Prontamente se establecieron los arcos, marcados con carteras, mochilas, abrigos, y todo lo que no íbamos a necesitar para jugar. Se dio comienzo al partido y todos nos sumergimos en la vorágine del juego. La pelota iba de un lado para otro, impulsada por nuestro deseo de hacerla traspasar el arco contrario. Cómo inexorablemente debía ocurrir, en un dado momento uno de los jugadores consiguió colocarse en posición ventajosa y pateó la pelota al improvisado arco. El arquero vanamente trató de atajarla, y la pelota, sobrepasando la inexistente red, fue a dar en el río que corría rápidamente a nuestro lado. Roberto, el más exaltado del grupo, gritó:
– ¡Déjenme que yo la traigo!
Y sin pensarlo dos veces, se arrojó al río en busca de la pelota. El resto, con la inconsciencia de la juventud, aprovechamos la pausa en el juego, para descansar y saciar la sed. No tardamos en darnos cuenta de que Roberto se demoraba en volver con la pelota. Volvimos nuestra atención al río, y vimos a la pelota ya muy lejos arrastrada por la corriente, y a nuestro amigo braceando desesperado para tratar de volver a la costa.
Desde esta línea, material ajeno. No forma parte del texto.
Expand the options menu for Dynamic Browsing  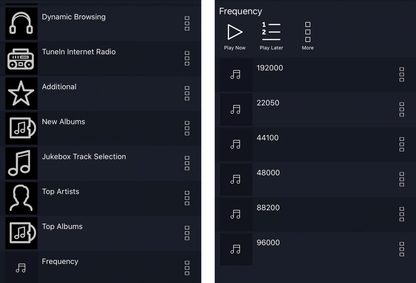click(x=187, y=23)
Angustiados lo observamos mientras trataba de vencer a la fuerte corriente, hasta que de repente ya no lo vimos más. El río se lo había tragado. Poco a poco comenzamos a darnos cuenta de que nuestro amigo no iba a estar más con nosotros, que nos había dejado para siempre. La pregunta que no pronunciamos mientras nos mirábamos horrorizados era: "¿Qué hacemos ahora?" Alguien finalmente tuvo el valor de expresar:
– Tenemos que ir a decirle a los padres.
No por justa, la propuesta era menos incómoda. Todos quedamos en silencio, presintiendo lo que nos esperaba, hasta que uno dijo:
– Y... sí. No nos queda otra. Pero, ¿quién va hablar?
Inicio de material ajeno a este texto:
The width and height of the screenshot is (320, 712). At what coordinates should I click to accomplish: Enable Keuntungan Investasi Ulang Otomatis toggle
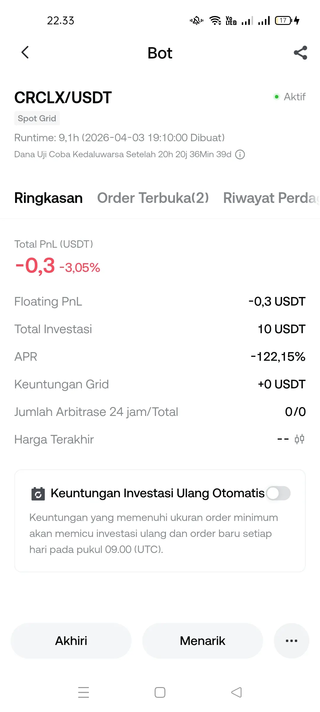tap(278, 493)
Acordamos quién iba a ser el encargado de dar la infausta noticia y comenzamos a juntar nuestras cosas. Con la cabeza gacha, y sin decir más una palabra, nos dirigimos a la casa de Roberto, donde el designado tuvo la ingrata tarea de comunicar a los padres que su hijo no iba a volver ya nunca más. Tres días más tarde, el cuerpo de nuestro desdichado amigo fue encontrado por una lancha de la Prefectura a cargo de su búsqueda.